There’s a reason that people are passionate about Amanda Palmer, and her music comes first. She’s built the foundation. Could she be successful from here on out with no label? By just touring and putting out releases on her own that her fans buy to support her? Yeah, I think she probably could. Could she start over today with none of that history and achieve the same results with only those tools? I tend to doubt it, but I’m not so sure. Someone’s going to do it.
So as frustrating as it can be to see a respected member of the old-guard media make a fool out of themselves when talking about something “new” like Twitter, it makes it that much more exciting to see more and more well known artists grab hold and use this new technology to connect with their audience in a way that didn’t exist a few years ago. In that sense, I completely agree with Amanda Palmer, life is becoming awesome.
I grew up in a small Connecticut town. My options for buying new music were limited in the eighties and early nineties . There was the Record Town a few towns over, and the Record Town even further away at the mall. That was it.

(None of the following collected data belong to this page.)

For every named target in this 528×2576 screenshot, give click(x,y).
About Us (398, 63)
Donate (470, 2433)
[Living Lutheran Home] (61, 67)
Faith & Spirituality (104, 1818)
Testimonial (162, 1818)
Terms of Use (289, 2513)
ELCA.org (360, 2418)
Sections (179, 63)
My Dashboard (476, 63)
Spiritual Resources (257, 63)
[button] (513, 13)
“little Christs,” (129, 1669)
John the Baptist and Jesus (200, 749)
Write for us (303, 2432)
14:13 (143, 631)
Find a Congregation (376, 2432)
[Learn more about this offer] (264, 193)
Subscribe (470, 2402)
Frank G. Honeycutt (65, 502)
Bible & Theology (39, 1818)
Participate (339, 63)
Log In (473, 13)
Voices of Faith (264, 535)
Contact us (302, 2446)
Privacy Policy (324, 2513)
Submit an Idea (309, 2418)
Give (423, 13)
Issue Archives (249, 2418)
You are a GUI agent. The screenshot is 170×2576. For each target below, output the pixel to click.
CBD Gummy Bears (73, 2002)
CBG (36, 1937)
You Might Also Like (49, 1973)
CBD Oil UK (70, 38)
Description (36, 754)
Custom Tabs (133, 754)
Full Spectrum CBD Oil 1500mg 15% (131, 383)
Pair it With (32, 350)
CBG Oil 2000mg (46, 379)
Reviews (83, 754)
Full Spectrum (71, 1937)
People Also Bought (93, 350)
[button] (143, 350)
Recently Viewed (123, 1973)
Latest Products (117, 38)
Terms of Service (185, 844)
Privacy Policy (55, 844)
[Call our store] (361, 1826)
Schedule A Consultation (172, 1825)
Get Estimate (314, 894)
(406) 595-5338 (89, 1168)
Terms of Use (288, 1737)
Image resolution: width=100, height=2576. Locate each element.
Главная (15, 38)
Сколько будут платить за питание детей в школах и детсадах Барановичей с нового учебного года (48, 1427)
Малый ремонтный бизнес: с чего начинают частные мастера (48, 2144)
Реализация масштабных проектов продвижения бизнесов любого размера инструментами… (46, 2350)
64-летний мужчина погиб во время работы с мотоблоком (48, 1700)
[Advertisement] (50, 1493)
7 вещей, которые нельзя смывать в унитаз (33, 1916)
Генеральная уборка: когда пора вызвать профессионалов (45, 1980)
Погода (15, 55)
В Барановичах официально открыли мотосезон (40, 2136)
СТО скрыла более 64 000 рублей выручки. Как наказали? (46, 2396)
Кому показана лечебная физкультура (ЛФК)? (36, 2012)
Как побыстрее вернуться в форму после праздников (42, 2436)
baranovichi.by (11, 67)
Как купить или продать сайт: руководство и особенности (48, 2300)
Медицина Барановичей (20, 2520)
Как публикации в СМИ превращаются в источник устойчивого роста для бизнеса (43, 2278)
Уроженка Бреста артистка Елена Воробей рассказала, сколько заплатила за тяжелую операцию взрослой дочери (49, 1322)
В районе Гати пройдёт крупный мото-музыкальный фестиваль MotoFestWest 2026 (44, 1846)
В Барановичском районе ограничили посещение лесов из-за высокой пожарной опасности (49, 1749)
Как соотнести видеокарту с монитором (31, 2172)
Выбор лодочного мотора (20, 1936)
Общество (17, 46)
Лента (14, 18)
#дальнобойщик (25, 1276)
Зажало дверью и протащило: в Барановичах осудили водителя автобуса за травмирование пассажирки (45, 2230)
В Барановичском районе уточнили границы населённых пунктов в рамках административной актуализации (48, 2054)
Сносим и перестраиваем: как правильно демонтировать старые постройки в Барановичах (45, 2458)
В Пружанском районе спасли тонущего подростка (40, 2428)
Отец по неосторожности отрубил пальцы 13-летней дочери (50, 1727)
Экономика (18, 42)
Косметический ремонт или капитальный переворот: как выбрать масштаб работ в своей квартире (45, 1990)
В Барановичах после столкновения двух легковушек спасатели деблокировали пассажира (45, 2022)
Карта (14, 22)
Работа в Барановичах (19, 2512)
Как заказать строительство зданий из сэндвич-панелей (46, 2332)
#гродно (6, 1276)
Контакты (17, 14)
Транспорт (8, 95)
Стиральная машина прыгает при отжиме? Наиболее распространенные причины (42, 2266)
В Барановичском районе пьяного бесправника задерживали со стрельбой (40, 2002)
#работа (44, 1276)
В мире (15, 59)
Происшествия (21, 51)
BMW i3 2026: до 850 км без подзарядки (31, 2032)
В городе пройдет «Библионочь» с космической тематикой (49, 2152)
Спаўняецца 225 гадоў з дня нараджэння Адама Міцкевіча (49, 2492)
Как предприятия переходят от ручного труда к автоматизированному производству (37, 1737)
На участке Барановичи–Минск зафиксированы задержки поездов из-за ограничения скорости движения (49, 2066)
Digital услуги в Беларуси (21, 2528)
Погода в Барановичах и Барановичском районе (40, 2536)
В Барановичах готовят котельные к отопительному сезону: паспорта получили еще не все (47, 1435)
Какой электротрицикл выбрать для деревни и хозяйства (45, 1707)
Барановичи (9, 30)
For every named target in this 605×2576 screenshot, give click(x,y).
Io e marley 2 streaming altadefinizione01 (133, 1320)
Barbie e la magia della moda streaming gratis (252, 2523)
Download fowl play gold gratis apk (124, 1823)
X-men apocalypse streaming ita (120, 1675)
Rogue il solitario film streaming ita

Before I was old enough to drive, I’d have to get one of my parents to bring me to get a new album every now and then. I specifically remember being thrilled to find Achtung Baby on the wall when it came out. Years after that I remember asking the kid that worked there to dig around in the back room to find the one copy of Phish’s Junta that the store received. He’d never heard of them.
When I got older and was able to drive myself around, a buddy and I discovered a real Indie record store half an hour away. They sold live bootlegs, which back then had to be imported from Europe. This was a whole new world. They were pricey, so you better take your time, choose, and get something good. Over the years my friend bought tons of great Pearl Jam and Nirvana live discs. I bought old Dead and Dylan shows. The guys that ran the shop turned me onto Dylan’s famous ‘66 show from the Royal Albert Hall (“Judas, I don’t believe you. You’re a liar!”) when it was just part of the great unreleased Dylan lore.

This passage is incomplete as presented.